The Italy-Libya Memorandum of Understanding on migration cooperation will renew automatically for three years on November 2, 2025, if neither party revokes it or makes any revisions by that date.

The agreement, signed in 2017, includes significant material and technical support from Italy to the Libyan Coast Guard, which answers to one of the two rival authorities competing for legitimacy and control in Libya, the UN-recognised Government of National Unity (GNU).

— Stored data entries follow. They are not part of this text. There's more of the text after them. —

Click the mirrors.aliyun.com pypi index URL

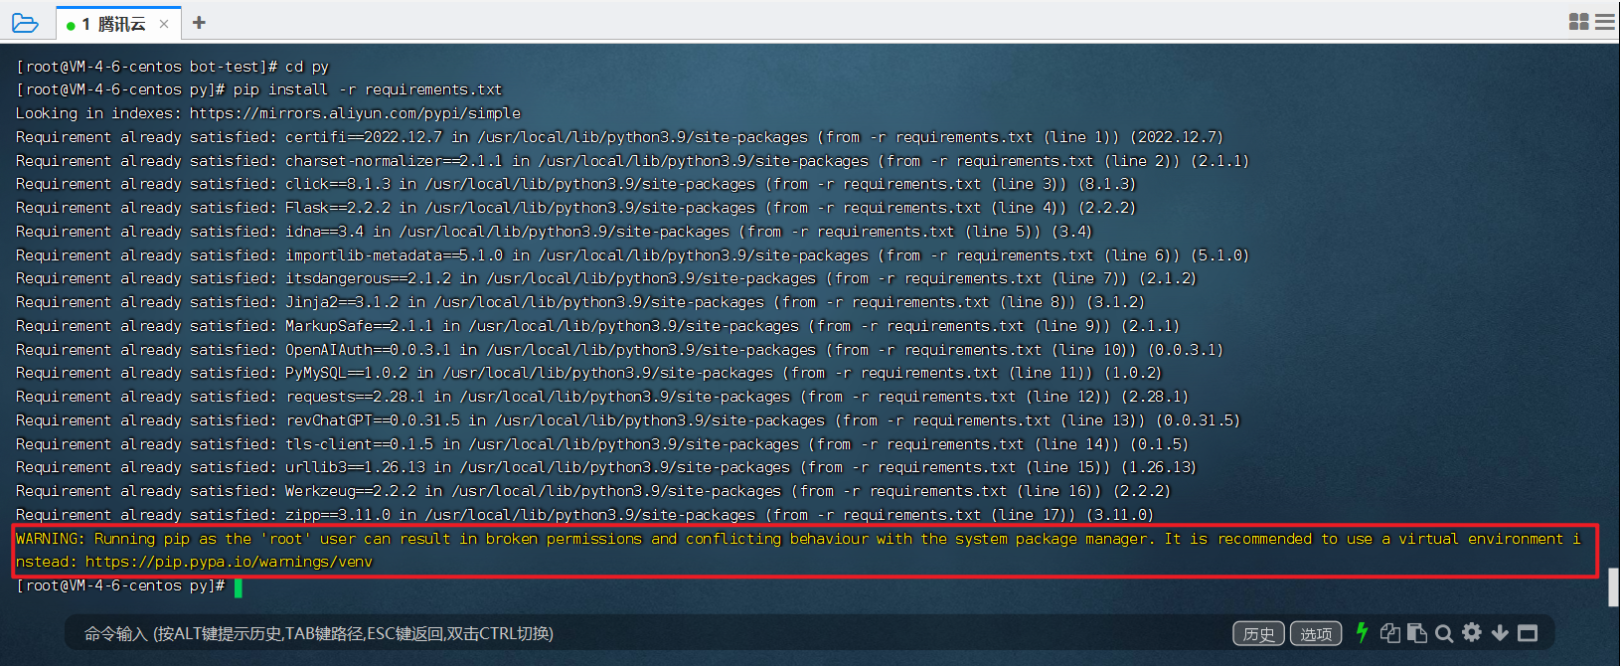coord(355,113)
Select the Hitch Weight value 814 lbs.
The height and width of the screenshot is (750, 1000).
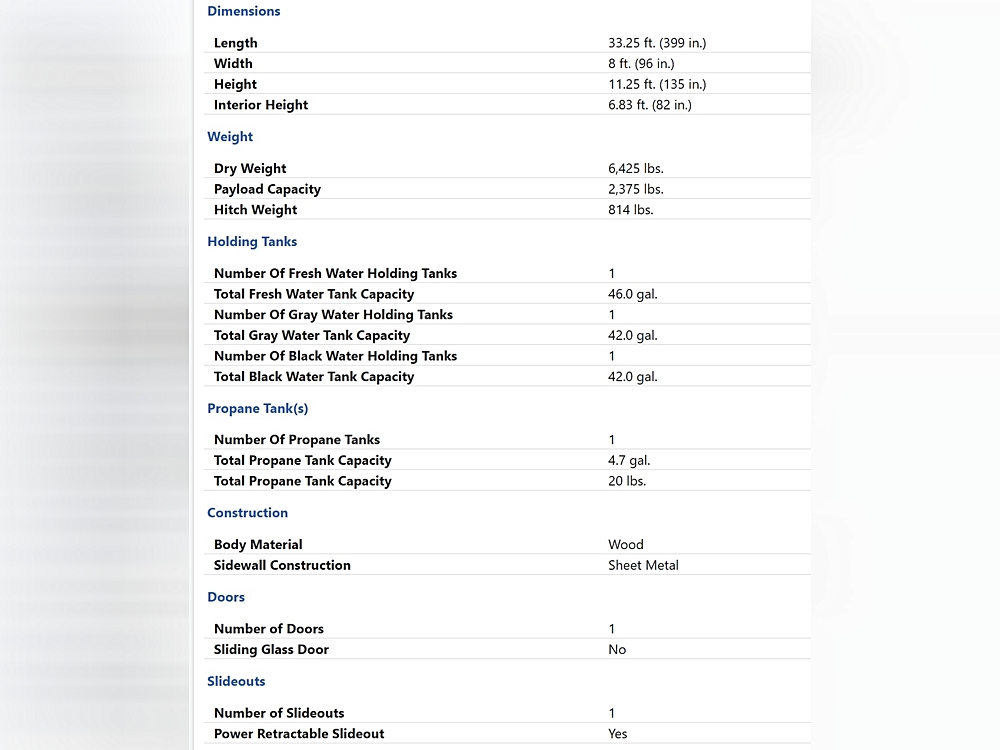coord(630,210)
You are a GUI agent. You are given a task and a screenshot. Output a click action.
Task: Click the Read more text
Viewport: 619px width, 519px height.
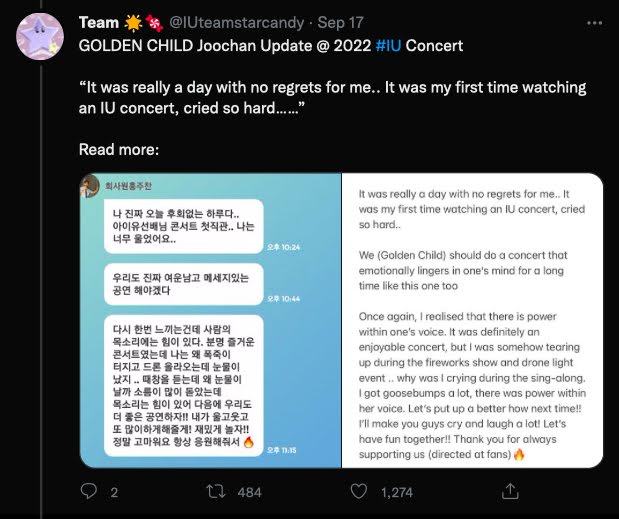tap(119, 150)
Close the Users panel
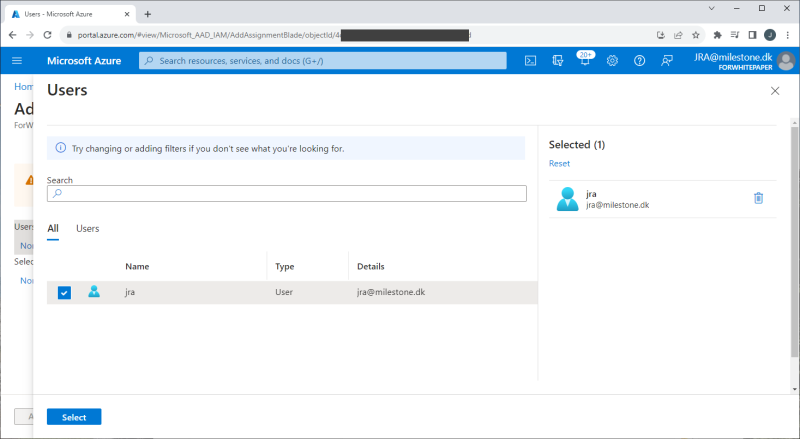This screenshot has width=800, height=439. coord(775,91)
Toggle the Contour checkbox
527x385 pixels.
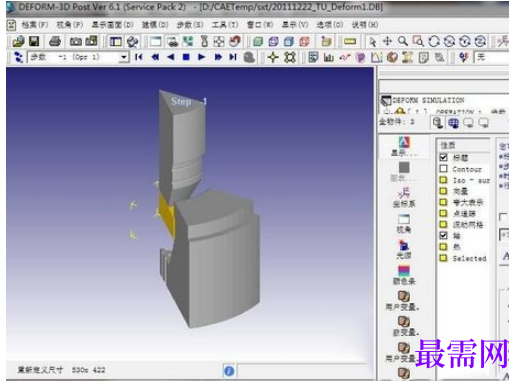pos(444,169)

This assistance has enabled Libyan Coast Guard forces over the last eight years to intercept tens of thousands of people at sea and return them to Libya, where they face inhumane conditions of detention, a high risk of torture, and other ill treatment. Libyan Coast Guard forces also threaten and endanger nongovernmental rescue vessels trying to bring people to safety.

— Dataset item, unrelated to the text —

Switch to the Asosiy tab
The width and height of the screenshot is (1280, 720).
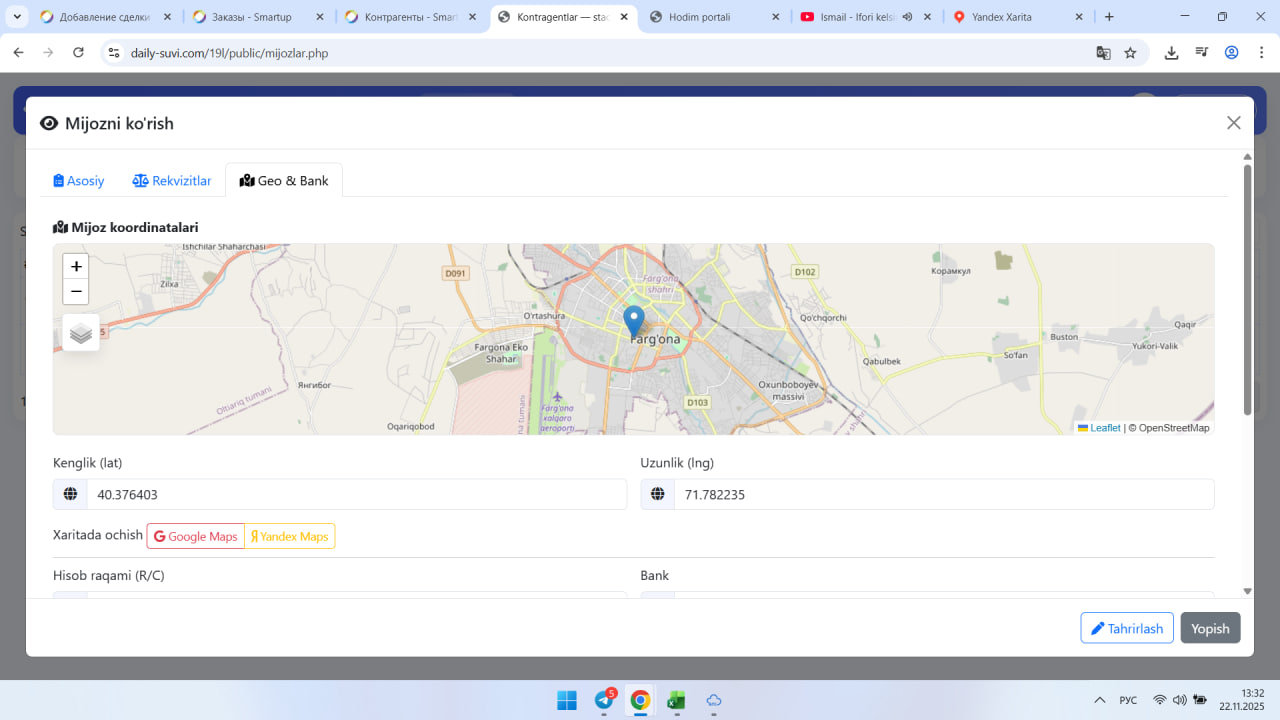pos(79,181)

“The Italy-Libya Memorandum of Understanding has proven to be a framework for violence and suffering, and should be revoked, not renewed,” said Judith Sunderland, associate Europe and Central Asia director at Human Rights Watch. “Italy needs to stop its complicity with the Libyan Coast Guard, who are implicated in the torture, exploitation, and degrading treatment of the people they interdict and bring back to Libya.”

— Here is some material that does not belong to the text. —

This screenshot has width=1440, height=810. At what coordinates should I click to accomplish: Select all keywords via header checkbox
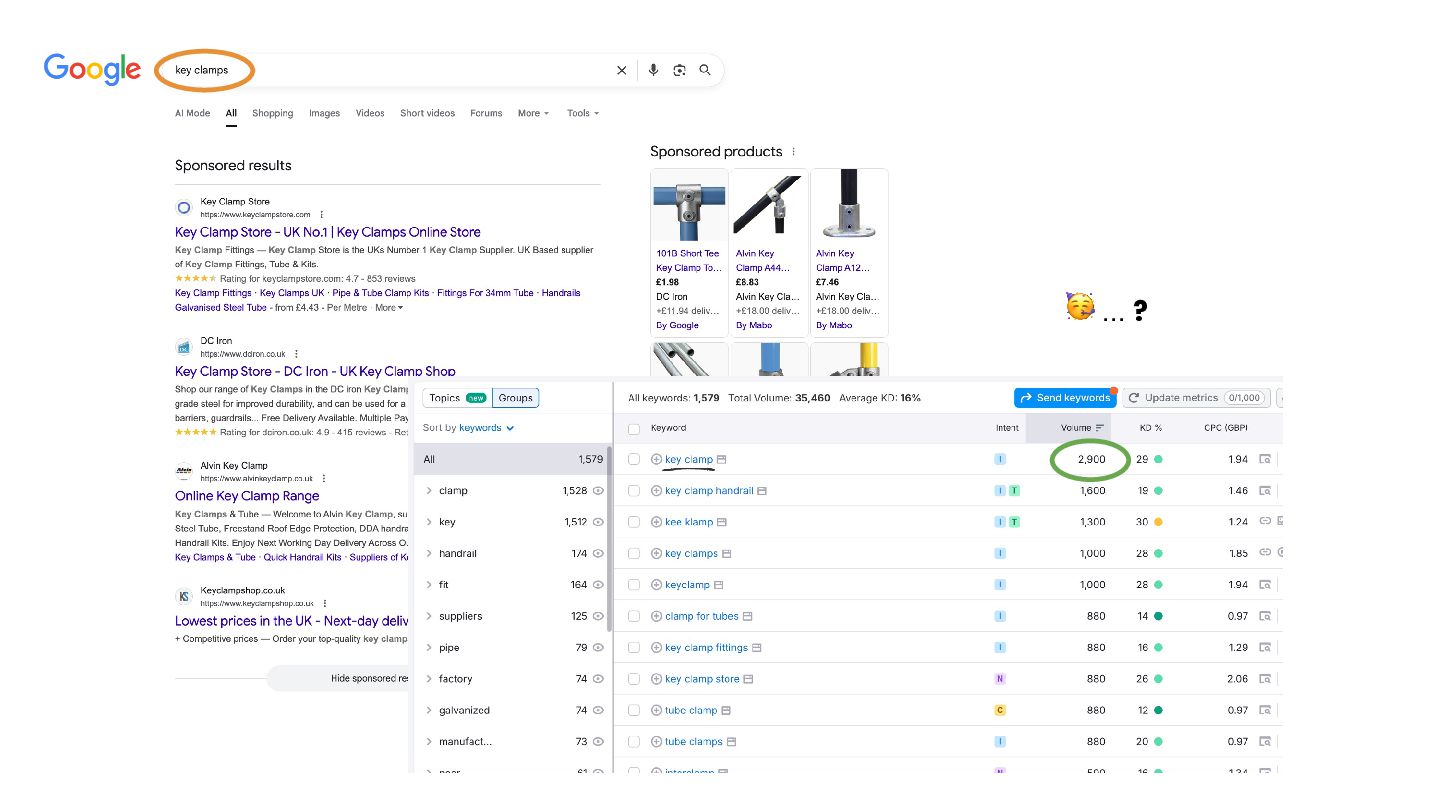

Civil society organizations, including Refugees in Libya, a group of survivors of migrant-related violence in Libya, are mobilizing action against the Italy-Libya agreement and calling on the EU to suspend all migration cooperation with Libya.

Libyan migration officials from both the GNU and the Libyan Arab Armed Forces, the rival entity that controls eastern and southern Libya, were scheduled to visit Frontex headquarters in Warsaw and the European Commission in Brussels on October 14-16. EU officials should use any contact with Libyan officials to emphasize respect for human rights and call for accountability for abuses, Human Rights Watch said.

Despite overwhelming evidence of horrific detention conditions and abuse of migrants in Libya, the EU supports the Libyan forces’ efforts to detect boats and pull people back, including through aerial surveillance by the EU border agency Frontex over the central Mediterranean. The EU, like Italy, has supplied the Libyan Coast Guard with vessels and has spent hundreds of millions of euros on migration control in Libya since 2015.

On August 24, a Libyan Coast Guard patrol boat, donated by Italy, opened fire on the SOS MEDITERRANEE rescue ship Ocean Viking causing significant damage, while another patrol boat, also built in Italy, shot at a Sea-Watch rescue ship on September 26. The European Commission has insisted it will continue to support Libyan authorities, saying “to improve the situation, we need to remain engaged.”

People forced back to Libya experience serious abuses in migrant detention centres and prisons controlled by unaccountable armed groups and militias nominally linked with the authorities. The abuses include arbitrary detention, enforced disappearances, and unlawful deaths, including as a result of torture. Detainees also experience inhuman and degrading treatment and conditions including sexual violence, beatings, overcrowding, deprivation of food and water, forced labor, and denial of access or a right to legal counsel.

The United Nations has said there is evidence of collusion between state forces, including the Libyan Coast Guard forces, and trafficking and smuggling networks, and concluded that state security forces and armed militias have most likely committed the crimes against humanity of sexual slavery and rape against migrants in Libya.

“Continued support for abusive, unaccountable forces in Libya is indefensible,” Sunderland said. “The EU and all of its member states, including Italy, should stop financing and legitimizing violence against migrants and fundamentally reorient its Mediterranean policies to prioritize rescue at sea and safe and legal pathways for migration.”